+++ EXTRACTED ENTRIES
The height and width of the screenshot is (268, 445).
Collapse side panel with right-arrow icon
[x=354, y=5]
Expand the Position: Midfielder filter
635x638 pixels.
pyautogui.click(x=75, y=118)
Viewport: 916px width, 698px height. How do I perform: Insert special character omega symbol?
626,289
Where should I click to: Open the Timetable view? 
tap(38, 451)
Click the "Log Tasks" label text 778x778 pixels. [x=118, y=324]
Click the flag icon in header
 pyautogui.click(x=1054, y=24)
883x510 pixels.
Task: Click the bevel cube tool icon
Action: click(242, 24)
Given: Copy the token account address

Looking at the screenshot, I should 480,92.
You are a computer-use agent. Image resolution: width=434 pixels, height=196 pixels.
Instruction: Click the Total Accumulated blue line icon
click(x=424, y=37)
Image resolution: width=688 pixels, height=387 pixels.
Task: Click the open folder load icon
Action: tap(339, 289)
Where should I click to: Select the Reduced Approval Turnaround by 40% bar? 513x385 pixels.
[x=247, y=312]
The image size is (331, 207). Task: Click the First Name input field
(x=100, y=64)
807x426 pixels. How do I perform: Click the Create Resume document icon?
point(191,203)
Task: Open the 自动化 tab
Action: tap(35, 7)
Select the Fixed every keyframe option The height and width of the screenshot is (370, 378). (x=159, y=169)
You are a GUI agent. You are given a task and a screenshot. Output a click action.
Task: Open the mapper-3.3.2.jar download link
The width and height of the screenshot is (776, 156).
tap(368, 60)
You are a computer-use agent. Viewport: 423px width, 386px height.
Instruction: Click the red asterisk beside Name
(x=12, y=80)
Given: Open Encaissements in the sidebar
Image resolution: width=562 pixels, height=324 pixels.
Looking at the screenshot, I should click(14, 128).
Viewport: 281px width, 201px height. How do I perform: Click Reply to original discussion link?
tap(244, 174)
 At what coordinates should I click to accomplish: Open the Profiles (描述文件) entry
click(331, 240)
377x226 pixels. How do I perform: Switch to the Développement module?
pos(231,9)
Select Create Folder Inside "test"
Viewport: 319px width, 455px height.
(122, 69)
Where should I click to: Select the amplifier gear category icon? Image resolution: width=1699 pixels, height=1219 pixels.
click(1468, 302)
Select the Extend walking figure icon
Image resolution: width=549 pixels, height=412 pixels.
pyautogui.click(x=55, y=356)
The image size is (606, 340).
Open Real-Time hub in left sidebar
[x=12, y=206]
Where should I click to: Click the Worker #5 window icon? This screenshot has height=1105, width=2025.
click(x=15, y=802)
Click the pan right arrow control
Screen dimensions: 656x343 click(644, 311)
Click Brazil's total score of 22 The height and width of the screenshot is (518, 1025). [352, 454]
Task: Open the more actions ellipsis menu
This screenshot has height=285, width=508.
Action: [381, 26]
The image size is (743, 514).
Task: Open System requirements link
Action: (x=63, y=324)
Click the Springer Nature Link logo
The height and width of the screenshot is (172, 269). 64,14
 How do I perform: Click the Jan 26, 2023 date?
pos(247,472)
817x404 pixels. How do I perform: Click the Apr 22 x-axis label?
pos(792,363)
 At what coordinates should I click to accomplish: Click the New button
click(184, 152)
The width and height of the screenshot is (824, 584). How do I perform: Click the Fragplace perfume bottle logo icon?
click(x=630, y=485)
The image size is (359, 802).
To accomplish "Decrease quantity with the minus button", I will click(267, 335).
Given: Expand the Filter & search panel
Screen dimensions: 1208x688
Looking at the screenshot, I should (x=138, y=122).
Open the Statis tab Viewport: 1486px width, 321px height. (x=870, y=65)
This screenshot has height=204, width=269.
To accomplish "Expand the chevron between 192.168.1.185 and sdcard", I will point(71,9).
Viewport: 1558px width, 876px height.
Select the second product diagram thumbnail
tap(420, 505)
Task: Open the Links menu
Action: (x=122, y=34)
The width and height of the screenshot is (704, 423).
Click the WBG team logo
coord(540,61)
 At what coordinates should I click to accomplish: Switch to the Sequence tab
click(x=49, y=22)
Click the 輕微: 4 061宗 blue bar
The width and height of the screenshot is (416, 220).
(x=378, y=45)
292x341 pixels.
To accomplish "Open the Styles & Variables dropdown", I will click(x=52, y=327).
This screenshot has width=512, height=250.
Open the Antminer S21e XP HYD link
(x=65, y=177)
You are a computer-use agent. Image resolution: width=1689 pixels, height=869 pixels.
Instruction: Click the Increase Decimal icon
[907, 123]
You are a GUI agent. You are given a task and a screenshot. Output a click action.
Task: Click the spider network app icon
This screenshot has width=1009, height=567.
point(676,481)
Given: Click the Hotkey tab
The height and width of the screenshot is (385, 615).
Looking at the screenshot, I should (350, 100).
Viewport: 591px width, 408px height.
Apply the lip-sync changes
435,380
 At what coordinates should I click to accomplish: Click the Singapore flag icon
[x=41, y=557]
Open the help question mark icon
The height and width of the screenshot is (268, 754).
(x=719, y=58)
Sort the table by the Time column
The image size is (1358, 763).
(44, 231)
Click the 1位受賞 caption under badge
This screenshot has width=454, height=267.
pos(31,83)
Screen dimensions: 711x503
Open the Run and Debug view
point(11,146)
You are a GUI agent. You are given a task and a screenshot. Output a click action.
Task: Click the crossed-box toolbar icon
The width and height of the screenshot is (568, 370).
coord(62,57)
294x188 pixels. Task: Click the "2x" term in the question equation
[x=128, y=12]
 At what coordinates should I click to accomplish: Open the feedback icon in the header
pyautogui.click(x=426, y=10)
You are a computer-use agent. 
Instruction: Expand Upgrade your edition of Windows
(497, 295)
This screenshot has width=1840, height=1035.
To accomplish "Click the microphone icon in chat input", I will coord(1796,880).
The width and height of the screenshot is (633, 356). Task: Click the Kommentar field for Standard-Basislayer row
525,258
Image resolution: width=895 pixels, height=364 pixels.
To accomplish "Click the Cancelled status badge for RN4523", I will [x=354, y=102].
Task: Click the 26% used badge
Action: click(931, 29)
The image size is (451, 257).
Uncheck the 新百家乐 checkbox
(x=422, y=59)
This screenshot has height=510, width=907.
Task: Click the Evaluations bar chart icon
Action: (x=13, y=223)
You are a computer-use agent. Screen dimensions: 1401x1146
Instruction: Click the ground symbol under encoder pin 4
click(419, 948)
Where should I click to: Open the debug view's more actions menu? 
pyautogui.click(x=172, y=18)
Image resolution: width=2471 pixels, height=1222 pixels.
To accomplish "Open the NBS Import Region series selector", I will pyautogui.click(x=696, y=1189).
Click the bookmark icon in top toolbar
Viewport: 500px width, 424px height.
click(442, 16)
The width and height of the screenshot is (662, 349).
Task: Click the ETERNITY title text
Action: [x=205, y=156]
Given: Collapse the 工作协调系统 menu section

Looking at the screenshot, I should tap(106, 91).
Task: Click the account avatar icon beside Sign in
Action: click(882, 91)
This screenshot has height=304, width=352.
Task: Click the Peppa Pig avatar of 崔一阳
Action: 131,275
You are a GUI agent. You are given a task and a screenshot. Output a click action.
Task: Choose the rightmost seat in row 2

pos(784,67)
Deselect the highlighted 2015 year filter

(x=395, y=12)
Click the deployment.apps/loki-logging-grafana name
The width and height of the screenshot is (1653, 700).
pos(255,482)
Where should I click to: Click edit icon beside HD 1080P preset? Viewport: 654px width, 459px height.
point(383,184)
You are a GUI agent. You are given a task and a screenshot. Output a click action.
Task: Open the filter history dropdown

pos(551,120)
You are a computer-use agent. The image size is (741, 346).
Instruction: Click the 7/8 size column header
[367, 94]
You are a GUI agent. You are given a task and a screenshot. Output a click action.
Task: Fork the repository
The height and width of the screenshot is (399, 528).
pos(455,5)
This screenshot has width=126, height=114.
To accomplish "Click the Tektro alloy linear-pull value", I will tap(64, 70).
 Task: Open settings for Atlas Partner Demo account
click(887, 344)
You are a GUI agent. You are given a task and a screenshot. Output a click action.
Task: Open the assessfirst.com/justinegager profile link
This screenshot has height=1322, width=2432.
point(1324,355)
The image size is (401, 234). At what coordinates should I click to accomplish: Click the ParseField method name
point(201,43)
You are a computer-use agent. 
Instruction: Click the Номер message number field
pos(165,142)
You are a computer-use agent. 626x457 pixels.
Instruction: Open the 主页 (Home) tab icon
++++++
EXERCISE OBJECTIVE:
Copy out the items above word for word, from the line containing "At what coordinates should I click to accomplish: Switch" through the line containing "pyautogui.click(x=426, y=10)", both lines included.

SOLUTION FOR THIS PROBLEM:
 At what coordinates should I click to accomplish: Switch to the Sequence tab
click(x=49, y=22)
Click the 輕微: 4 061宗 blue bar
The width and height of the screenshot is (416, 220).
(x=378, y=45)
292x341 pixels.
To accomplish "Open the Styles & Variables dropdown", I will click(x=52, y=327).
This screenshot has width=512, height=250.
Open the Antminer S21e XP HYD link
(x=65, y=177)
You are a computer-use agent. Image resolution: width=1689 pixels, height=869 pixels.
Instruction: Click the Increase Decimal icon
[907, 123]
You are a GUI agent. You are given a task and a screenshot. Output a click action.
Task: Click the spider network app icon
This screenshot has width=1009, height=567.
point(676,481)
Given: Click the Hotkey tab
The height and width of the screenshot is (385, 615).
Looking at the screenshot, I should (350, 100).
Viewport: 591px width, 408px height.
Apply the lip-sync changes
435,380
 At what coordinates should I click to accomplish: Click the Singapore flag icon
[x=41, y=557]
Open the help question mark icon
The height and width of the screenshot is (268, 754).
(x=719, y=58)
Sort the table by the Time column
The image size is (1358, 763).
(44, 231)
Click the 1位受賞 caption under badge
This screenshot has width=454, height=267.
pos(31,83)
Screen dimensions: 711x503
Open the Run and Debug view
point(11,146)
You are a GUI agent. You are given a task and a screenshot. Output a click action.
Task: Click the crossed-box toolbar icon
The width and height of the screenshot is (568, 370).
coord(62,57)
294x188 pixels. Task: Click the "2x" term in the question equation
[x=128, y=12]
 At what coordinates should I click to accomplish: Open the feedback icon in the header
pyautogui.click(x=426, y=10)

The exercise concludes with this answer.